Disappearance at Devil's Rock
- Author: Paul G. Tremblay
- Language: English
- Genre: Horror
- Published: 2016
- Publisher: William Morrow
- Awards: 2017 British Fantasy Award for Best Horror Novel

= Disappearance at Devil's Rock =

2016 horror novel by Paul Tremblay

Disappearance at Devil's Rock is a horror novel by American writer Paul G. Tremblay. The novel received the 2017 British Fantasy Award for Best Horror Novel (August Derleth Award). It was nominated for the Horror Writers Association's Bram Stoker Award for Best Novel in 2017.

==Plot==
A thirteen-year-old boy named Tommy Sanderson goes missing after spending time with his friends, Josh Griffin and Luis Fernandez, at Borderland State Park in Massachusetts. His mother Elizabeth, younger sister Kate, and grandmother are thrown into disarray as strange events begin occurring; a mysterious apparition appears in his mother's room and discarded pages from his journal that may provide potential clues as to his whereabouts begin to surface.

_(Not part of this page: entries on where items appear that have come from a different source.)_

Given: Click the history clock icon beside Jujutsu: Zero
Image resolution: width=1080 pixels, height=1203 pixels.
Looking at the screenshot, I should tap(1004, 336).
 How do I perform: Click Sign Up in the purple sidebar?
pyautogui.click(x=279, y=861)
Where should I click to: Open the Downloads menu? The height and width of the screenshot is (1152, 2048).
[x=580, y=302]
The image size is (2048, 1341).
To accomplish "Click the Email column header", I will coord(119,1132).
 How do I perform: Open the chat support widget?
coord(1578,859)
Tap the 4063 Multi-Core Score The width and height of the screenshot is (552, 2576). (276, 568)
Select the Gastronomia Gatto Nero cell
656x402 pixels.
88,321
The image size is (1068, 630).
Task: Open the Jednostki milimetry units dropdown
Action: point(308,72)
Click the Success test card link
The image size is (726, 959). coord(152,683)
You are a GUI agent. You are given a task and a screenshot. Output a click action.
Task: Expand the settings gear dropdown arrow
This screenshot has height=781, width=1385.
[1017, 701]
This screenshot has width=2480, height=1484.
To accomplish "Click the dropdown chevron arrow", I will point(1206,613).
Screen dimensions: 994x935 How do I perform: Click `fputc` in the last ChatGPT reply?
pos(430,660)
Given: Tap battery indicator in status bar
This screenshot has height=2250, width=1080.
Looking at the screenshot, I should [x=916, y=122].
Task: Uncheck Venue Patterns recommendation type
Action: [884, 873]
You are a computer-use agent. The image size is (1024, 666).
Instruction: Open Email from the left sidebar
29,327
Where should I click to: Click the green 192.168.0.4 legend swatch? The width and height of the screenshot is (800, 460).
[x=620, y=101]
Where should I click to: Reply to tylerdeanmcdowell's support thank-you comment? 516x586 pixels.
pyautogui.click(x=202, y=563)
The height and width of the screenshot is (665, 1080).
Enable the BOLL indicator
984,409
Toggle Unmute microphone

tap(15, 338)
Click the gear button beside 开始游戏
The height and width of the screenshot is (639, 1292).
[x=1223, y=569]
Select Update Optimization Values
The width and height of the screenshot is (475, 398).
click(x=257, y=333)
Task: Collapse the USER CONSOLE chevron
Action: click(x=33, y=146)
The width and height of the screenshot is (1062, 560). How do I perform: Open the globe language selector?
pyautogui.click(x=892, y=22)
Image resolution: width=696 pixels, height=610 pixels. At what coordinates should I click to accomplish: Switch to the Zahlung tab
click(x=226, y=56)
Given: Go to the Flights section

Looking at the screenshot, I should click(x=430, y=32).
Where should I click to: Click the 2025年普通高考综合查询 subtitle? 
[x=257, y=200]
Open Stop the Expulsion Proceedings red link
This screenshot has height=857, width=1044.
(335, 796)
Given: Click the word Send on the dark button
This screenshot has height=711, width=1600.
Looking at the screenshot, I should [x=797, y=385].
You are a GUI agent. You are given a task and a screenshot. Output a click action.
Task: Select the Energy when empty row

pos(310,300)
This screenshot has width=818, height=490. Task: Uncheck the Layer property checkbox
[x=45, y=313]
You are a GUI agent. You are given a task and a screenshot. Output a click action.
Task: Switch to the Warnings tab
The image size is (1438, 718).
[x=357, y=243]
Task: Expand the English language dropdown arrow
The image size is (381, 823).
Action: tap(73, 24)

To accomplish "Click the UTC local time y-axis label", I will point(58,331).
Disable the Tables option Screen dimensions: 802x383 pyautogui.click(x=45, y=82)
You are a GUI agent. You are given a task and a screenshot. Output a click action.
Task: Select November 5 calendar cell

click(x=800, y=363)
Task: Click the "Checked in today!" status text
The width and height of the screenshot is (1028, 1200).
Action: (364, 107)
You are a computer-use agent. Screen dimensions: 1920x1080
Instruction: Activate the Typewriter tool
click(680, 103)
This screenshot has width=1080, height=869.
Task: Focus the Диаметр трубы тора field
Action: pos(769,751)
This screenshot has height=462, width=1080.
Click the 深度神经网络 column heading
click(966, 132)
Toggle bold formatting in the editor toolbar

The investigation, led by Allison Murtaugh, slowly reveals some of the strange events leading up to the disappearance. At the center of it all is a man named Rooney Flannery, who moonlights as a man named Arnold. Arnold claims to be a "seer" and ends up giving all three boys a harrowing backstory of satanic activity at Split Rock. This backstory may or may not connect to Tommy's disappearance.

==Reception==
Jason Heller of NPR wrote that the novel "takes the simple premise of a lost child and twists it into a dizzying emotional vortex" and that "the most powerful aspect of Disappearance ... is its immediacy. Tremblay doesn't shout or gesticulate. He whispers his tale, punctuating it with the 'clicks and whirrs' of an air conditioner or the life-mocking ring of a child's bicycle bell."